The regional Parliament of the Canary Islands supports new regulation on medical cannabis

The regional Parliament of the Canary Islands supports new regulation on medical cannabis

By: Teresa Garcia Activism

Last September 30th, the Plenary of the Parliament of the Canary Islands gave its unanimous support on the adoption of a new regulation to facilitate legal access to medicinal cannabis, according to the newspaper La Provincia based in Las Palmas. During the plenary session, the legislative assembly of the Archipelago approved a proposal for a non-binding recommendation for the controlled production of cannabis for therapeutic use. With this decision, the Canarian Government intends to urge the central Government in office to take immediate action on this subject.

The petition on “regulation of cannabis and cannabinoids for medicinal use” was presented for debate before the regional parliament on July 29th and was jointly promoted by the Socialist parliamentary group, the left-wing Sí Podemos Canarias party, the nationalist Nueva Canarias party and the Socialist Group from the island of La Gomera.

In addition to developing regulatory measures that will facilitate access for individuals to cannabis-based treatments, this non-binding proposal calls for better legislative tools to be able to create “a system for evaluating the true impact of these alternative therapies on public health, especially on the quality of life of those patients who follow this type of treatments”. “The lack of regulation on medical cannabis not only poses a risk to the safety and ways in which patients have to get their remedies but also gives rise to several areas of concern about the quality of the cannabis-derived compounds they have access to. At the current time, there is no control over its origin or its purity, there are no recommendations on the form and frequency of administration nor the personalization of the dosing for each patient and disease, since there is no medical supervision on the administration, effects or effectiveness of these treatments”, explains the petition text.



The text approved by the Canary Islands Parliament also acknowledges the resulting legal uncertainty that medical cannabis consumers face given the current lack of legal framework. In Spain, law does not state the difference between recreational and medicinal cannabis. Therefore, patients who may use this therapeutic plant or any of its derivatives risk being sanctioned by the authorities. This is what happened to Fernanda de la Figuera, a veteran cannabis activist, who in 2019, after years of struggle for the legalization of cannabis, was sentenced to nine months in jail for a criminal offence for drug trafficking of “substances that do not cause serious hazard to health”. De la Figuera, who initially faced a four-year prison sentence requested by the public Prosecutor’s Office, was punished for distributing medical cannabis through an association of patients with different medical conditions.

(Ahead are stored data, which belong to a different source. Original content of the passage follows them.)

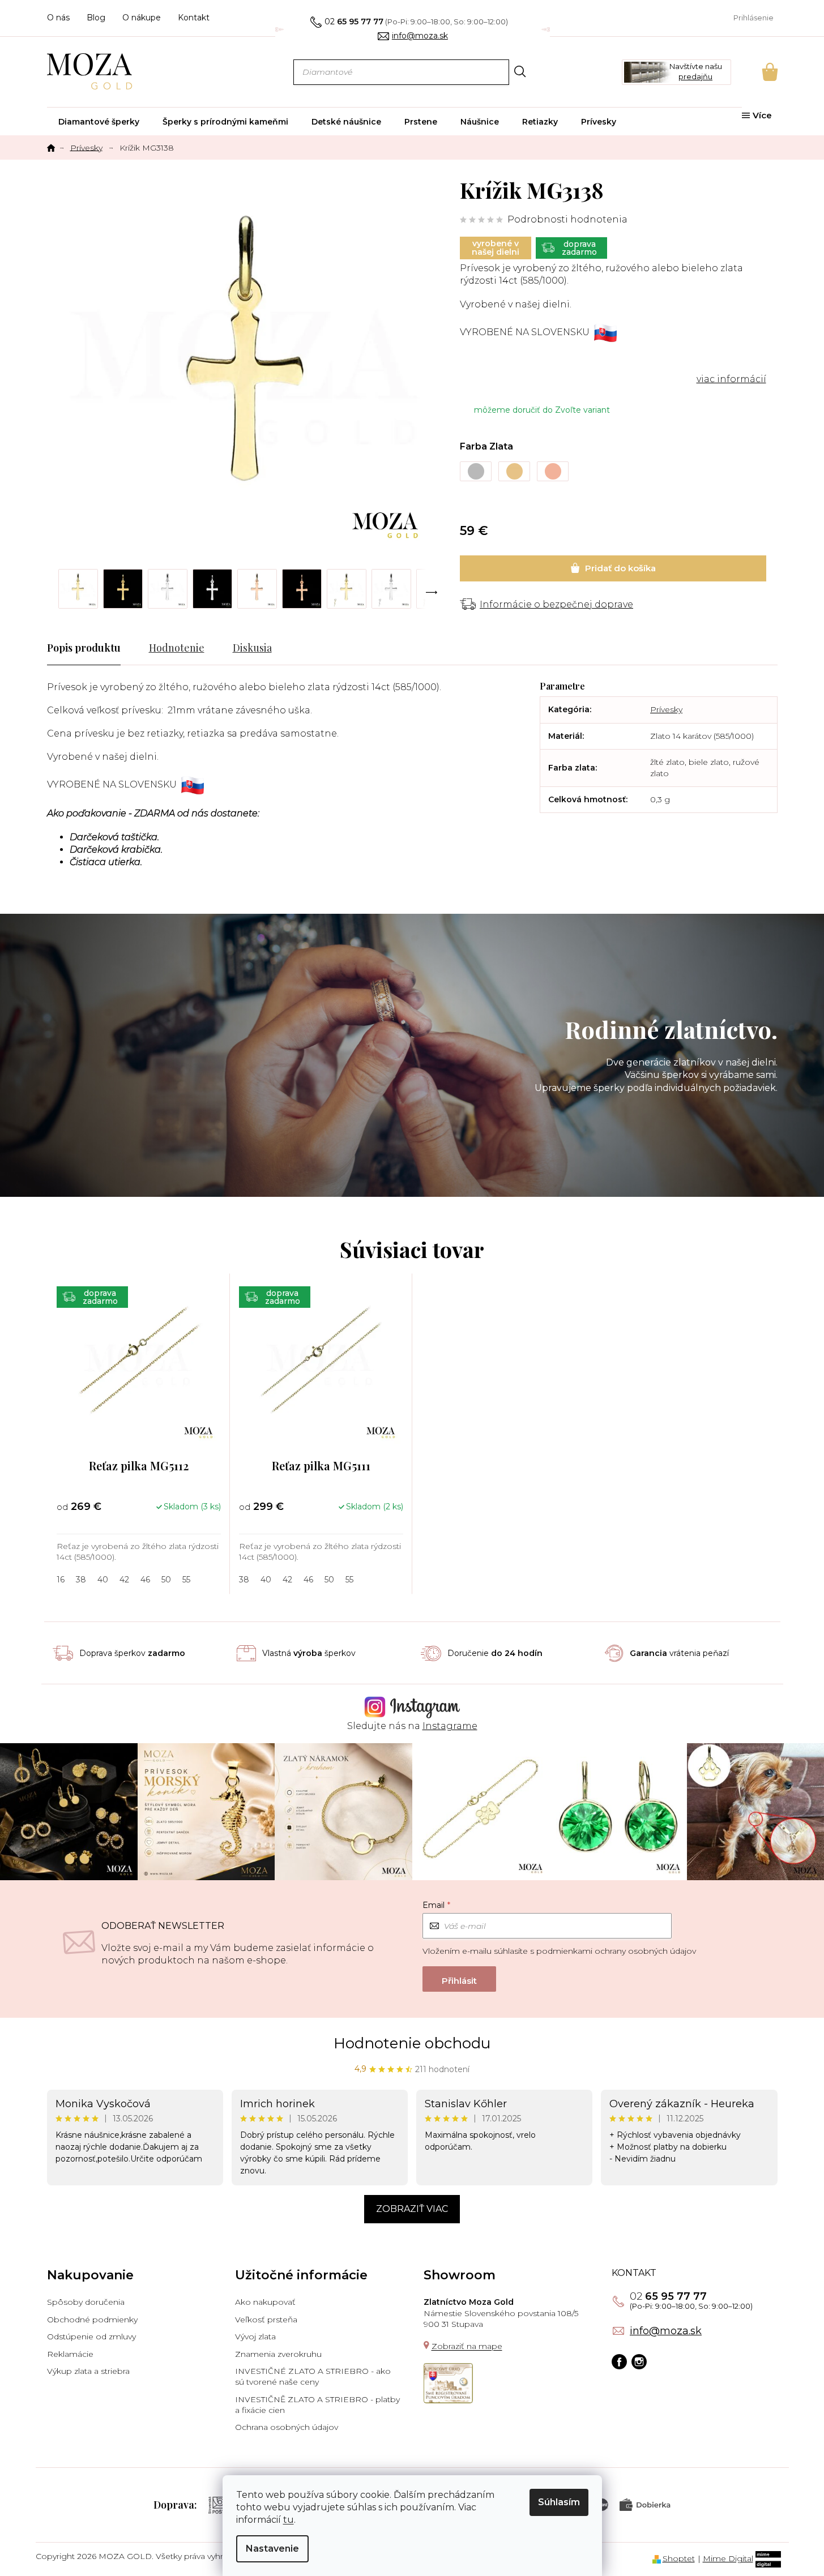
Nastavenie (272, 2548)
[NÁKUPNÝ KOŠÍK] (754, 72)
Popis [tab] (59, 647)
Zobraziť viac (412, 2208)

The regional Parliament of the Canary Islands supports new regulation on medical cannabis

“In 2014, UN had already explicitly recognized the legality of the medicinal or therapeutic use of cannabis” recalls the text of the non-law proposal. “The International Narcotics Control Board (INCB), the highest form of legal world authority in the field, states in its report ‘Control measures applicable to programs for the use of cannabis for medical purposes‘, pursuant to the1961 Single Convention on Narcotic Drugs, allows States to use cannabis for medical purposes”. The text approved by the Canarian Parliament continues to explain that many countries have already begun to regulate cannabis for medicinal use and develop programs to facilitate access to medical supervision. The petition also points to the example of France, where a medical cannabis pilot program started last September is already benefiting over 3,000 patients.

Additionally, the petition notes the strong support given by Spaniards to a full regulation of medical cannabis, for which, according to a 2018 survey ran by the national Center for Social Research (CIS for its acronym in Spanish), 84% of the population voted in favor. “The lack of regulation in our country contrasts with the support of Spanish society to a total legalization of medicinal cannabis’. This social support is been reflected in many other regional parliaments in the country which have started initiatives in this direction in recent years.